In September 2015, Hibernia Networks launched a new fiber-optic link
(“Hibernia Express”) specifically designed to ensure the lowest latency
between New York and London by following the great circle route between
the cities. The total cost of the project is estimated to be $300M+ and
the new route boasts 58.95 ms latency between the cities, which gives
it a ~5 millisecond edge compared to all other existing transatlantic
links. This translates to $60M+ per millisecond saved!

Latency is expensive — literally and figuratively.

§The Many Components
of Latency

Latency is the time it takes for a message, or a packet, to travel
from its point of origin to the point of destination. That is a simple
and useful definition, but it often hides a lot of useful information —
every system contains multiple sources, or components, contributing to
the overall time it takes for a message to be delivered, and it is
important to understand what these components are and what dictates their
performance.

Let’s take a closer look at some common contributing components for a
typical router on the Internet, which is responsible for relaying a
message between the client and the server:

Propagation delay

Amount of time required for a message to travel from the sender to
receiver, which is a function of distance over speed with which the
signal propagates.

Transmission delay

Amount of time required to push all the packet’s bits into the
link, which is a function of the packet’s length and data rate of the
link.

Processing delay

Amount of time required to process the packet header, check for
bit-level errors, and determine the packet’s destination.

Queuing delay

Amount of time the packet is waiting in the queue until it can be
processed.

The total latency between the client and the server is the sum of all
the delays just listed.
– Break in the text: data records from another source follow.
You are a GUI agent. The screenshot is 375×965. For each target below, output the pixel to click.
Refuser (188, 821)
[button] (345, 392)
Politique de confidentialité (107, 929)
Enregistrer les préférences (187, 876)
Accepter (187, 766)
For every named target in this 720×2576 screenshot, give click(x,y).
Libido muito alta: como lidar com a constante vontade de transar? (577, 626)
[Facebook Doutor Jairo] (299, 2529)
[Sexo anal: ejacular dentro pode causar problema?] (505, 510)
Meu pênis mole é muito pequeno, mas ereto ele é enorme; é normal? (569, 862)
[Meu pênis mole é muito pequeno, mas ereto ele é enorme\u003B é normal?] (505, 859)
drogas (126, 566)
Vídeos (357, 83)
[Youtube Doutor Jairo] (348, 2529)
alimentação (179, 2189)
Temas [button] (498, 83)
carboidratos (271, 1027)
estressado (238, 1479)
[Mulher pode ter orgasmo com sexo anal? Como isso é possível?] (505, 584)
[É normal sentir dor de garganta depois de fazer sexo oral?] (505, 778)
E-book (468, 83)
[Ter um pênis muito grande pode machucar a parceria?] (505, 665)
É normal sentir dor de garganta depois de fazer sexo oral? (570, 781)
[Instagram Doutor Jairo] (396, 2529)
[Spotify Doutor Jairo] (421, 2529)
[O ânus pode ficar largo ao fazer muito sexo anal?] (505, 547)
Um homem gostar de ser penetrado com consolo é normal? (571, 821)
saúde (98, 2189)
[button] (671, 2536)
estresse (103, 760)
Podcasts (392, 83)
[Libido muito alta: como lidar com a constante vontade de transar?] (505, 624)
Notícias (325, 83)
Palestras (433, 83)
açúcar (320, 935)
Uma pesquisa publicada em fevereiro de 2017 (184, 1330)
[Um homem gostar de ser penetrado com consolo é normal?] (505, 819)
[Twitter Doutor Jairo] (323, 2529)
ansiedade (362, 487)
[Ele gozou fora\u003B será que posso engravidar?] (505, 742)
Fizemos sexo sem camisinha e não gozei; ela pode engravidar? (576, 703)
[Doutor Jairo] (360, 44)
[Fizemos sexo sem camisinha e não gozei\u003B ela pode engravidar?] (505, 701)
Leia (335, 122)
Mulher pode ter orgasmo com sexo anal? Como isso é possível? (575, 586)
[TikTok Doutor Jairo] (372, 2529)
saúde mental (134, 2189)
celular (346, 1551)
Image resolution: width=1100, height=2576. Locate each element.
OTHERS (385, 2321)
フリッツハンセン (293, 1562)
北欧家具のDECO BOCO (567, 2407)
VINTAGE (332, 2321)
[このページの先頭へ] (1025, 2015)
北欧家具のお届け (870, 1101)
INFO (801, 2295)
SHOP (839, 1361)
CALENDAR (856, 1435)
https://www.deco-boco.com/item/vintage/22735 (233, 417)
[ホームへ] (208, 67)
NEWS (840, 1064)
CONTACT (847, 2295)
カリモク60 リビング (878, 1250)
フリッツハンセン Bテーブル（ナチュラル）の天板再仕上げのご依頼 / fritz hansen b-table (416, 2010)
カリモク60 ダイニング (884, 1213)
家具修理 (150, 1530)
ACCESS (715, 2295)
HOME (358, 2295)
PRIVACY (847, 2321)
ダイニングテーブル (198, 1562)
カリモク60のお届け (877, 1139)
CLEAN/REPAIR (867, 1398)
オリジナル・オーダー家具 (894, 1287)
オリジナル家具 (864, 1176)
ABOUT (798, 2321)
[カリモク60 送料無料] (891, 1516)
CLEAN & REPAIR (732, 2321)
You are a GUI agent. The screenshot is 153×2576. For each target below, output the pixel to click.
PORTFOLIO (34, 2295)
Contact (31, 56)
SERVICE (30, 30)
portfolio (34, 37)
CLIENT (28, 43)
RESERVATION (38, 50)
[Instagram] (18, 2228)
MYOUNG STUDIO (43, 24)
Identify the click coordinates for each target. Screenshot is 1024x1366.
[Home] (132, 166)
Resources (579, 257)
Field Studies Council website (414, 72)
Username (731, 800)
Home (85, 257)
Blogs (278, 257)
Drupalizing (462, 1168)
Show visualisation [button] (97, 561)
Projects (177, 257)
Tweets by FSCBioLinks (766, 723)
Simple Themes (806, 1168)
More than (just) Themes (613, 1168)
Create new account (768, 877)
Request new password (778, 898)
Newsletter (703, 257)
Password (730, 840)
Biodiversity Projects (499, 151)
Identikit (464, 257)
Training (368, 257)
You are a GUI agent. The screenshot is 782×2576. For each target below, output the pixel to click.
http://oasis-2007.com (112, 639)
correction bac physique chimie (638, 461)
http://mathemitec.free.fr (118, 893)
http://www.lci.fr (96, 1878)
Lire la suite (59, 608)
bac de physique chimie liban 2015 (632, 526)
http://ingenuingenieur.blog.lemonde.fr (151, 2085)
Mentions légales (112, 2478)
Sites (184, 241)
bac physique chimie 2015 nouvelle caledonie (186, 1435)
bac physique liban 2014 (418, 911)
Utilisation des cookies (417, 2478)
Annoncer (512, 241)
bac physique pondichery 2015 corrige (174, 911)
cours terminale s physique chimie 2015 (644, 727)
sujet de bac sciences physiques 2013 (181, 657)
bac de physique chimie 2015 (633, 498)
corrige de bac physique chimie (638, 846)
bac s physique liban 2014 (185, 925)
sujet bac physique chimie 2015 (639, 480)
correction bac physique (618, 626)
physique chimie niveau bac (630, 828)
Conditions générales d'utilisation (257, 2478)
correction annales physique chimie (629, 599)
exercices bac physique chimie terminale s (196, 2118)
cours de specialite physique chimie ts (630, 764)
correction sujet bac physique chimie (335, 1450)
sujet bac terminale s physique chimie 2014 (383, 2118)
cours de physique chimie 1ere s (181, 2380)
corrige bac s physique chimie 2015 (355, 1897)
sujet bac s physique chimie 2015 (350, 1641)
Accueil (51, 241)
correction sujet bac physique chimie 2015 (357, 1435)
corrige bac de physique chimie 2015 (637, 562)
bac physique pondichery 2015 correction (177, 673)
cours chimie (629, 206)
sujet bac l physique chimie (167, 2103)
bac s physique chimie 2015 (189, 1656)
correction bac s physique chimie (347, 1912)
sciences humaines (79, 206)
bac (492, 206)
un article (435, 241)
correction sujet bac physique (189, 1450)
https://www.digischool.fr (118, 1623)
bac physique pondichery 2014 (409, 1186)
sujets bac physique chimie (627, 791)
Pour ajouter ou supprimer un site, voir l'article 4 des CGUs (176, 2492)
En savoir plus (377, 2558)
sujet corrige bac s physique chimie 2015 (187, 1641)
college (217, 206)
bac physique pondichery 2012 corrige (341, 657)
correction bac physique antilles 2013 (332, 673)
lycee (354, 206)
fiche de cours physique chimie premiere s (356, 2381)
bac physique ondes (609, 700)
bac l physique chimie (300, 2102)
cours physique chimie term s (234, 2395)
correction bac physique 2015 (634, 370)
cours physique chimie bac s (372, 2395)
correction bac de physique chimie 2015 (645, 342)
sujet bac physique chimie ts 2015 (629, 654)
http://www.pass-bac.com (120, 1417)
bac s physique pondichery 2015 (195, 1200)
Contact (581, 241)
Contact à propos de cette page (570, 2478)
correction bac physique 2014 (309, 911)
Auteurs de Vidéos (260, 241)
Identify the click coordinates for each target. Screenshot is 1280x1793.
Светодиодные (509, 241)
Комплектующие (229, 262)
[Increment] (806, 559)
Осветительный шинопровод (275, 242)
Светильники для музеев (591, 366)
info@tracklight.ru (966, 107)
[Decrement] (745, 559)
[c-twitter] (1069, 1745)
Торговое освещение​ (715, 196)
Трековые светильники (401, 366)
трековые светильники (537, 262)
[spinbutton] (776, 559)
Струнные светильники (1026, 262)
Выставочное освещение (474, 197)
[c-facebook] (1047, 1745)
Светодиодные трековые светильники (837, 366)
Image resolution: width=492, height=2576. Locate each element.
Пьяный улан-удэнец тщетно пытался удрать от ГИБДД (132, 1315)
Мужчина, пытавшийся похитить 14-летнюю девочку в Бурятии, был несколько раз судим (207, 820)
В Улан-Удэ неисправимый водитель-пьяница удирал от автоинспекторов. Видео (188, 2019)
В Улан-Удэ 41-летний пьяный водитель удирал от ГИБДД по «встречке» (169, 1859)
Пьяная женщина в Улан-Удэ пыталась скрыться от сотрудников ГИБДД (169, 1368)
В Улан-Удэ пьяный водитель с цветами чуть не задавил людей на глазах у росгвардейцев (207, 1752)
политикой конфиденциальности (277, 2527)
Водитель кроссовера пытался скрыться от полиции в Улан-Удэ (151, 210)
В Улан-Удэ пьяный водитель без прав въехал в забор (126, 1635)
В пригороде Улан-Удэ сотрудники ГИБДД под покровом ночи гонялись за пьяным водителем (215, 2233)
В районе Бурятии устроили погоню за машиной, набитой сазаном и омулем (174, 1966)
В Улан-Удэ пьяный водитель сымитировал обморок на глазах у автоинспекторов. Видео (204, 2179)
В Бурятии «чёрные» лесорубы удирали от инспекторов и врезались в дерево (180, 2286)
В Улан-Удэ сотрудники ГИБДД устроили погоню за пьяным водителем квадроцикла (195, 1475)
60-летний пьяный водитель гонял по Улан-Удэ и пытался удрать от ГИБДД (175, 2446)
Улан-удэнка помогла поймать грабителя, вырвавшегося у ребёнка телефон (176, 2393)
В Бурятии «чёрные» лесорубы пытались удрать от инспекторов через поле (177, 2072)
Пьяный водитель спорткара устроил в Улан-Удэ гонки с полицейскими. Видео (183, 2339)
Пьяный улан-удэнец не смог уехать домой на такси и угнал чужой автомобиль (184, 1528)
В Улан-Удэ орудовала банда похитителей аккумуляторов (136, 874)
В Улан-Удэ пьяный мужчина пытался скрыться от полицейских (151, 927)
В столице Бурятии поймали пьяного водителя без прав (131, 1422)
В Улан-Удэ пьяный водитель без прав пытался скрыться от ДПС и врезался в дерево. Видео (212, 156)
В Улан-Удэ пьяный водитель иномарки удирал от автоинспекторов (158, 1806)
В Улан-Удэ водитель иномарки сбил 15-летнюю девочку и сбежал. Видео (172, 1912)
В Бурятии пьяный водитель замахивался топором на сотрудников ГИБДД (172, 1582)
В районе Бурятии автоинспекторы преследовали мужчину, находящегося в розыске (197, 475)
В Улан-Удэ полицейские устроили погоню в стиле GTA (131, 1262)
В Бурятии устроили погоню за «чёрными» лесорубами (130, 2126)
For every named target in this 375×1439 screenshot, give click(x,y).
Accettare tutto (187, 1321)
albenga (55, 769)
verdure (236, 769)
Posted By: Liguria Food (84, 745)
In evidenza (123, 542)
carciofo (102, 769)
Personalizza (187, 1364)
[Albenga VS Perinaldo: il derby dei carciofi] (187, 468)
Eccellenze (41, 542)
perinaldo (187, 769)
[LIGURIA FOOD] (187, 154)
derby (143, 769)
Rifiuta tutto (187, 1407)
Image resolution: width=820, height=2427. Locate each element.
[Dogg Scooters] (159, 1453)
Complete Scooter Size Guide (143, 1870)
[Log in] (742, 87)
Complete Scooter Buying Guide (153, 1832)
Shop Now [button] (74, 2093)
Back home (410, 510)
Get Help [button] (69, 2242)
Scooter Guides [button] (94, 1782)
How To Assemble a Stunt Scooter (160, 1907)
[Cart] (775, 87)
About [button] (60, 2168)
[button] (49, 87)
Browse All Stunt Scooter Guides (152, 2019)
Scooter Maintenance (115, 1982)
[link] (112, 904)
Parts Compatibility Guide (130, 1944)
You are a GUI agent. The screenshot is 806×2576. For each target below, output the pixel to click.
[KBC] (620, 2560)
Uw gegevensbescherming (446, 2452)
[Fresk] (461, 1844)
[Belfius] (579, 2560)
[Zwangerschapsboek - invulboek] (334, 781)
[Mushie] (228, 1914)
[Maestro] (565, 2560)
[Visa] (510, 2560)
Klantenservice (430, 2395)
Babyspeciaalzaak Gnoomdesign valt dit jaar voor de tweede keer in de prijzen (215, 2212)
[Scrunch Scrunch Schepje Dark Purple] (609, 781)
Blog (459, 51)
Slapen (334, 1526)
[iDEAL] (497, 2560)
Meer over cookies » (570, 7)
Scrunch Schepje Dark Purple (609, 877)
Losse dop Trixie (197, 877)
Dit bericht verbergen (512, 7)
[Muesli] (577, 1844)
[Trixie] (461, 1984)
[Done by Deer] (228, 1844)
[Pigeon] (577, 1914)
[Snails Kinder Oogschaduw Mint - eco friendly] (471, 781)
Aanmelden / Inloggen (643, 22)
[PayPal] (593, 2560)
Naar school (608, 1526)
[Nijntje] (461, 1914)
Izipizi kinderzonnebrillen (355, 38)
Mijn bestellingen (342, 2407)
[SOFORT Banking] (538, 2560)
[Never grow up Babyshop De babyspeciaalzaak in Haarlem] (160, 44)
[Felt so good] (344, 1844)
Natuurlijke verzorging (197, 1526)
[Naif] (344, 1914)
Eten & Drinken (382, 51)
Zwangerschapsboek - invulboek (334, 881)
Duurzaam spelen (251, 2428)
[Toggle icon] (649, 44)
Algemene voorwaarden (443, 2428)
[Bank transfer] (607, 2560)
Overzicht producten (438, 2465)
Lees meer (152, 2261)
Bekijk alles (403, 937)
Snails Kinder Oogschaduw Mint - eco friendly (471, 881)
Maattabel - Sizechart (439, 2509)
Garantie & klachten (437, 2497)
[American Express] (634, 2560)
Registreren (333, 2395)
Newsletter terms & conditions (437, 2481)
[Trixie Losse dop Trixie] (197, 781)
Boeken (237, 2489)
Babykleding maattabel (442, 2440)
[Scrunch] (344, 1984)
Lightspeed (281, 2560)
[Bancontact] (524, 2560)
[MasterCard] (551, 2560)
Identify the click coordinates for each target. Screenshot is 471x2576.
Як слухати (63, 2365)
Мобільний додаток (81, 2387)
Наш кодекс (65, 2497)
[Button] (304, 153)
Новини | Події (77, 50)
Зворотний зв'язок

Propagation time is dictated by the distance and
the medium through which the signal travels — as we will see, the
propagation speed is usually within a small constant factor of the speed
of light. On the other hand, transmission delay is dictated by the
available data rate of the transmitting link and has nothing to do with
the distance between the client and the server. As an example, let’s
assume we want to transmit a 10 Mb file over two links: 1 Mbps and 100
Mbps. It will take 10 seconds to put the entire file “on the wire” over
the 1 Mbps link and only 0.1 seconds over the 100 Mbps link.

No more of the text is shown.